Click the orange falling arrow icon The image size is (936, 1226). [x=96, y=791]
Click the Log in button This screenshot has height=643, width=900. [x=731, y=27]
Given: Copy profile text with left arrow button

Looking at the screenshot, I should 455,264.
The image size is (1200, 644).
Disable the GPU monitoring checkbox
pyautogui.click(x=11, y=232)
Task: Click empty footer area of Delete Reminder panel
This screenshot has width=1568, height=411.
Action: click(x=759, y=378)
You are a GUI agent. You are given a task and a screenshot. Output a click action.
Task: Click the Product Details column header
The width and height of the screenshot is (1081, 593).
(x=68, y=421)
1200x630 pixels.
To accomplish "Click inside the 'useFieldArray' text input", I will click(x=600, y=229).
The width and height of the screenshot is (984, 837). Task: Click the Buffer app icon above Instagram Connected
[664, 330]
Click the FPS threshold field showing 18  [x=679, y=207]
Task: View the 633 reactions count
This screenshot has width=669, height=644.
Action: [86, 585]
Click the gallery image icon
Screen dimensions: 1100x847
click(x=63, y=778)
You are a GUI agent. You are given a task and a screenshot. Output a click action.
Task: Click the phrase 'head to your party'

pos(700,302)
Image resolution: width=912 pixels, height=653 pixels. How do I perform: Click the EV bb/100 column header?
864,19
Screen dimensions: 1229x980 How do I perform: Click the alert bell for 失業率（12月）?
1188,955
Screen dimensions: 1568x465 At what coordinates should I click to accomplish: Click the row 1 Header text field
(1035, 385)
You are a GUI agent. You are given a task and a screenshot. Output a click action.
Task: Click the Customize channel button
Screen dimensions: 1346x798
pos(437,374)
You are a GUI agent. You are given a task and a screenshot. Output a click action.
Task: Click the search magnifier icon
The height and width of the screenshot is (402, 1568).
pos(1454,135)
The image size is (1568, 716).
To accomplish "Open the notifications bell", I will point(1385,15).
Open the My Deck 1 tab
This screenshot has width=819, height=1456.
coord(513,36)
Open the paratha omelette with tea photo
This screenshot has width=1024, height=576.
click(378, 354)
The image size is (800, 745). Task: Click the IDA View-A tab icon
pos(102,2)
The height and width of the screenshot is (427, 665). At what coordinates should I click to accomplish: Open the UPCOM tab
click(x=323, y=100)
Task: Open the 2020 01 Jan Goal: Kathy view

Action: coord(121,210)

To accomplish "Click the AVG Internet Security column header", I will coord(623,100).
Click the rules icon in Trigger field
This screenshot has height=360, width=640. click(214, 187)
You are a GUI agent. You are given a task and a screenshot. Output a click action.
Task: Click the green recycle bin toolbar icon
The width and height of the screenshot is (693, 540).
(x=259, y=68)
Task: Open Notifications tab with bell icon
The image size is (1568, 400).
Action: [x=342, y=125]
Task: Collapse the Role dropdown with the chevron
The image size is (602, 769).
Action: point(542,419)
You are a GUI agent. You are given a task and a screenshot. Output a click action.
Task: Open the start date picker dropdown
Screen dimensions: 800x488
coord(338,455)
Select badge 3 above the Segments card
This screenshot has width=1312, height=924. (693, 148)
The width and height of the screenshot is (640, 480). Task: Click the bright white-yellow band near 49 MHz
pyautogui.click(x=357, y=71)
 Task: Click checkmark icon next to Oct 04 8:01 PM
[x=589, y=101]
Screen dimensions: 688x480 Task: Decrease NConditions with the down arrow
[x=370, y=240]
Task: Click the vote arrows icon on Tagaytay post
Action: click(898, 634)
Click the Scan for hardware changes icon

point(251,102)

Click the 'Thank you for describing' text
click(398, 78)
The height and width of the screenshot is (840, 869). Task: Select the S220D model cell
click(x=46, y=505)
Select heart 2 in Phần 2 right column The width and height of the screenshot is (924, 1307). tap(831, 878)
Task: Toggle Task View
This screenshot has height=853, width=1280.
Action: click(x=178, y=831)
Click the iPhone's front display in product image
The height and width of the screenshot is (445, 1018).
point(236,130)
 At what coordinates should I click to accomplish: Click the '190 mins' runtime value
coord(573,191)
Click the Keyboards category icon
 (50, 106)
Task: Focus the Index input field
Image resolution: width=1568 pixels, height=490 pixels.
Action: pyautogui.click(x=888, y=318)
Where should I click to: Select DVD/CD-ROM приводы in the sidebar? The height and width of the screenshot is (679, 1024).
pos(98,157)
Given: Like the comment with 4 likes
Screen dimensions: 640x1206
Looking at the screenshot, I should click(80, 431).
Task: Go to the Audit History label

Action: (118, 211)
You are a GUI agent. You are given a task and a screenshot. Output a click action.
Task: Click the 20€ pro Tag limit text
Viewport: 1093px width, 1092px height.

******************************

* [Prompt] Word for word, return each of the entries shown above.

* [Task answer]
Click the orange falling arrow icon The image size is (936, 1226). [x=96, y=791]
Click the Log in button This screenshot has height=643, width=900. [x=731, y=27]
Given: Copy profile text with left arrow button

Looking at the screenshot, I should 455,264.
The image size is (1200, 644).
Disable the GPU monitoring checkbox
pyautogui.click(x=11, y=232)
Task: Click empty footer area of Delete Reminder panel
This screenshot has width=1568, height=411.
Action: click(x=759, y=378)
You are a GUI agent. You are given a task and a screenshot. Output a click action.
Task: Click the Product Details column header
The width and height of the screenshot is (1081, 593).
(x=68, y=421)
1200x630 pixels.
To accomplish "Click inside the 'useFieldArray' text input", I will click(x=600, y=229).
The width and height of the screenshot is (984, 837). Task: Click the Buffer app icon above Instagram Connected
[664, 330]
Click the FPS threshold field showing 18  [x=679, y=207]
Task: View the 633 reactions count
This screenshot has width=669, height=644.
Action: [86, 585]
Click the gallery image icon
Screen dimensions: 1100x847
click(x=63, y=778)
You are a GUI agent. You are given a task and a screenshot. Output a click action.
Task: Click the phrase 'head to your party'

pos(700,302)
Image resolution: width=912 pixels, height=653 pixels. How do I perform: Click the EV bb/100 column header?
864,19
Screen dimensions: 1229x980 How do I perform: Click the alert bell for 失業率（12月）?
1188,955
Screen dimensions: 1568x465 At what coordinates should I click to accomplish: Click the row 1 Header text field
(1035, 385)
You are a GUI agent. You are given a task and a screenshot. Output a click action.
Task: Click the Customize channel button
Screen dimensions: 1346x798
pos(437,374)
You are a GUI agent. You are given a task and a screenshot. Output a click action.
Task: Click the search magnifier icon
The height and width of the screenshot is (402, 1568).
pos(1454,135)
The image size is (1568, 716).
To accomplish "Open the notifications bell", I will point(1385,15).
Open the My Deck 1 tab
This screenshot has width=819, height=1456.
coord(513,36)
Open the paratha omelette with tea photo
This screenshot has width=1024, height=576.
click(378, 354)
The image size is (800, 745). Task: Click the IDA View-A tab icon
pos(102,2)
The height and width of the screenshot is (427, 665). At what coordinates should I click to accomplish: Open the UPCOM tab
click(x=323, y=100)
Task: Open the 2020 01 Jan Goal: Kathy view

Action: coord(121,210)

To accomplish "Click the AVG Internet Security column header", I will coord(623,100).
Click the rules icon in Trigger field
This screenshot has height=360, width=640. click(214, 187)
You are a GUI agent. You are given a task and a screenshot. Output a click action.
Task: Click the green recycle bin toolbar icon
The width and height of the screenshot is (693, 540).
(x=259, y=68)
Task: Open Notifications tab with bell icon
The image size is (1568, 400).
Action: [x=342, y=125]
Task: Collapse the Role dropdown with the chevron
The image size is (602, 769).
Action: point(542,419)
You are a GUI agent. You are given a task and a screenshot. Output a click action.
Task: Open the start date picker dropdown
Screen dimensions: 800x488
coord(338,455)
Select badge 3 above the Segments card
This screenshot has width=1312, height=924. (693, 148)
The width and height of the screenshot is (640, 480). Task: Click the bright white-yellow band near 49 MHz
pyautogui.click(x=357, y=71)
 Task: Click checkmark icon next to Oct 04 8:01 PM
[x=589, y=101]
Screen dimensions: 688x480 Task: Decrease NConditions with the down arrow
[x=370, y=240]
Task: Click the vote arrows icon on Tagaytay post
Action: click(898, 634)
Click the Scan for hardware changes icon

point(251,102)

Click the 'Thank you for describing' text
click(398, 78)
The height and width of the screenshot is (840, 869). Task: Select the S220D model cell
click(x=46, y=505)
Select heart 2 in Phần 2 right column The width and height of the screenshot is (924, 1307). tap(831, 878)
Task: Toggle Task View
This screenshot has height=853, width=1280.
Action: click(x=178, y=831)
Click the iPhone's front display in product image
The height and width of the screenshot is (445, 1018).
point(236,130)
 At what coordinates should I click to accomplish: Click the '190 mins' runtime value
coord(573,191)
Click the Keyboards category icon
 (50, 106)
Task: Focus the Index input field
Image resolution: width=1568 pixels, height=490 pixels.
Action: pyautogui.click(x=888, y=318)
Where should I click to: Select DVD/CD-ROM приводы in the sidebar? The height and width of the screenshot is (679, 1024).
pos(98,157)
Given: Like the comment with 4 likes
Screen dimensions: 640x1206
Looking at the screenshot, I should click(80, 431).
Task: Go to the Audit History label

Action: (118, 211)
You are a GUI agent. You are given a task and a screenshot. Output a click action.
Task: Click the 20€ pro Tag limit text
Viewport: 1093px width, 1092px height.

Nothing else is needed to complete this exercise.